When it comes to integration with third parties, Cisco still has some way to go, admits Van Maanen. Achieving this in the highly fragmented security world is no easy task. That is why platform integration is a guiding principle for Cisco, even for solutions from direct competitors, says van Maanen. Also, the market as a whole will really have to consolidate a bit more. There are simply far too many solutions now. It is virtually impossible to build native integrations for all those solutions.

As far as we are concerned, this is an excellent objective. At least it gives the impression that Cisco really wants to solve the security challenges, not just get as many customers as possible into its own ecosystem. It reminds us a bit of the move toward Microsoft Teams that Cisco made with Webex. Reality wins out over theory, so to speak.

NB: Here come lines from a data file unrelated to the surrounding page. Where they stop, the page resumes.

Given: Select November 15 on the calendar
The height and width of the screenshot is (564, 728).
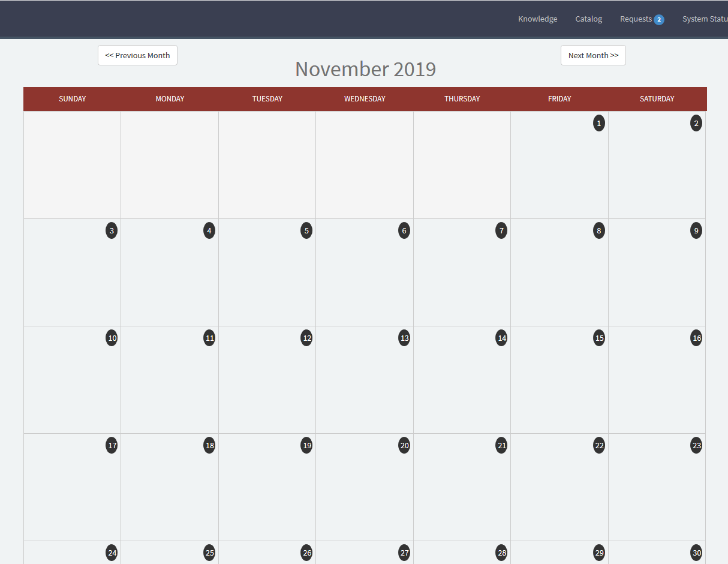Looking at the screenshot, I should 598,338.
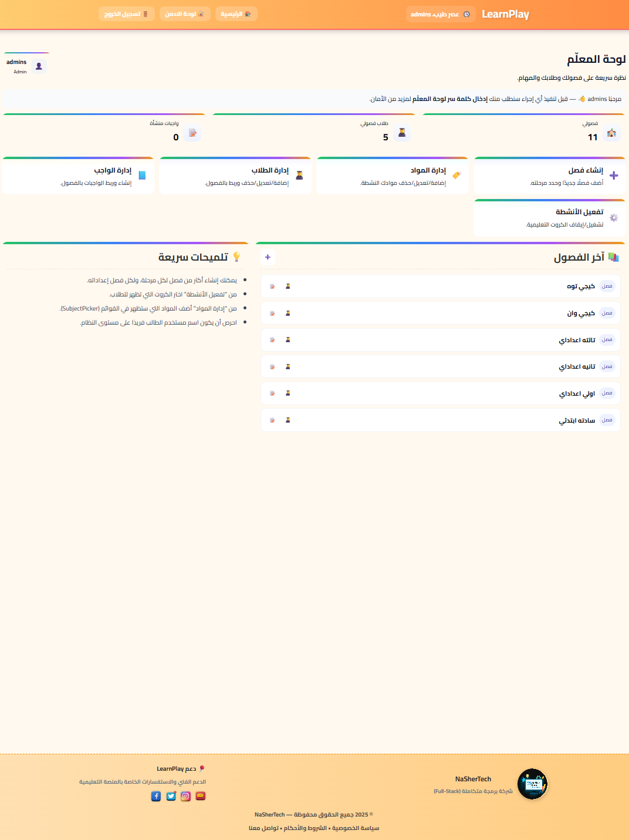Click the admins profile avatar icon
This screenshot has width=629, height=840.
39,66
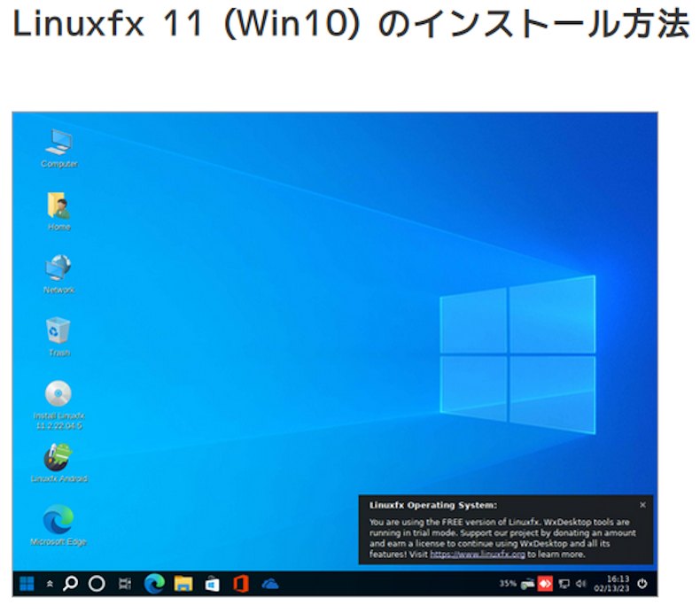Open the Computer desktop icon

[x=58, y=144]
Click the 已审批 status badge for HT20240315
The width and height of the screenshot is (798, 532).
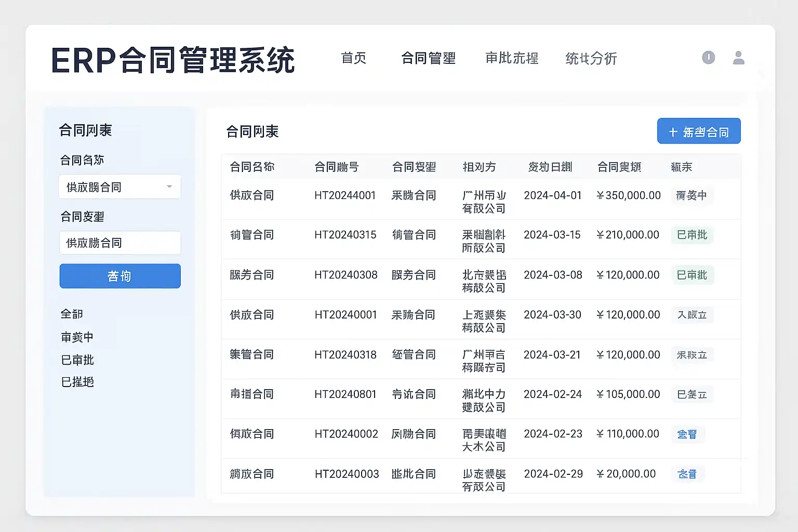692,235
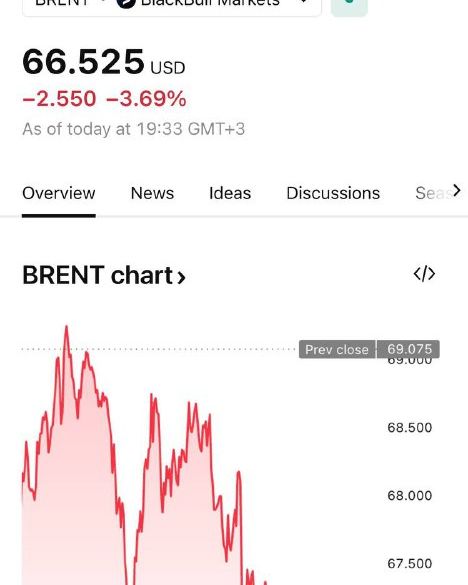The height and width of the screenshot is (585, 468).
Task: Open the partially visible Seasonals tab
Action: click(x=433, y=193)
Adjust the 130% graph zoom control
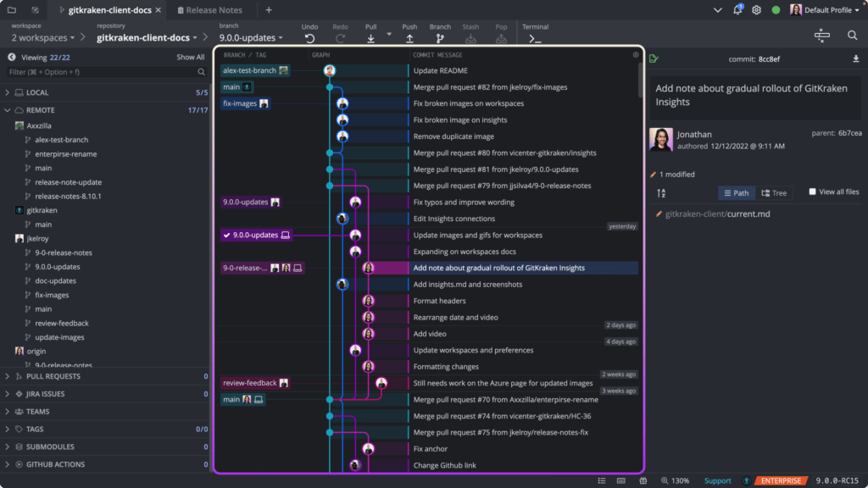This screenshot has height=488, width=868. tap(676, 480)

Toward the most complete open platform

Cisco’s goal is clear. “The goal is to deliver the most complete open platform for security,” Van Maanen tells us. “A security cloud that allows us to deliver networking and security centrally around the world, to all organizations.” Cisco is not there yet, but every step it takes is one in that direction. Openness is very important in this, because it achieves consolidation within organizations. There will still be many security vendors, but their insights, along with those of Cisco’s own tools, are brought together in a central place. And that’s what organizations need in today’s complex and fragmented environments.